After seven years of recession, the nation’s poverty rate seems to have stabilized, even as the trend indicates a continued increase for Louisiana, according to statistics released Tuesday by U.S. Census Bureau.
In addition to establishing the national poverty rate at 15 percent in 2012, statistically the same in 2011, the federal analysis found that nationally the ratio of people without health insurance across the nation dropped slightly from 15.7 to 15.4 percent. But the percentage of uninsured Louisiana residents appears to have increased to about 19.7, the fifth highest in the nation.
“The nation is staying flat and Louisiana is getting poorer,” said Jan Moller, executive director of Louisiana Budget Project. The Baton Rouge-based research and advocacy group studies the impact of fiscal policies on low- and moderate-income families.

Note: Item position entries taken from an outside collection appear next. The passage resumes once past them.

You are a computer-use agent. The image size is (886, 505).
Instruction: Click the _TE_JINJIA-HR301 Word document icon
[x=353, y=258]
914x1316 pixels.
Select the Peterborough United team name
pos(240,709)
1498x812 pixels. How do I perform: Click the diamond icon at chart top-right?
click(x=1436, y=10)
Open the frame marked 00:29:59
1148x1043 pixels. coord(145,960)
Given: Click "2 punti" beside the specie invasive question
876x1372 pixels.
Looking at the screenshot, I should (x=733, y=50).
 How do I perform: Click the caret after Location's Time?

Moller cautioned that while the national numbers released by the Census Bureau, based in Suitland, Md., are reliable, the Current Population Survey does not interview enough people to make definitive statements about local situations.
But the report does give clear indicators of trends, Moller said.
Troy Blanchard, an LSU professor of sociology, said another Census Bureau report, scheduled for release Thursday, will give a more-detailed look at Louisiana and other states. But the Census Population Survey does give a sense of the way things are going.
“That’s what I’ve been telling my classes. We’ll know better later this week,” Blanchard said. “But, it (Louisiana’s poverty rate) doesn’t look like it’s going to drop. It’s already high.”
The Census Bureau recommends using “two-year average survey data” to project trends. The data shows a 3.2 percent increase — more than the “confidence interval” that measures the possibility of error — in poverty rates between 2009-2010 and 2011-2012 for Louisiana. The poverty rate was 17.9 percent during the earlier period and 21.1 percent during the latter era.
Compared with other states, using the Census Bureau’s three-year average, Louisiana appears to have the nation’s highest percentage of poverty-stricken residents.
The Census Bureau reported that on a regional basis, poverty remains highest in the Southern states. But poverty lessened in the Midwest and Western states.
Nationally, the Census Bureau counted 46.5 million people living in poverty, including 16.1 million children. The poverty rate is set by the federal government as benchmark for various services. For a family of four, poverty is an annual income of $23,283.
In 2007, before the recession began in earnest, the poverty rate was 12.5 percent, as compared with 15 percent in 2012.
The nation’s median household income was $51,017 in 2012. Median income means half the households earned more and half earned less.
“For the first time in five years, neither median household income decreased nor the percent of the population in poverty increased,” David Johnson, director of the Census Bureau section in charge of the survey, said.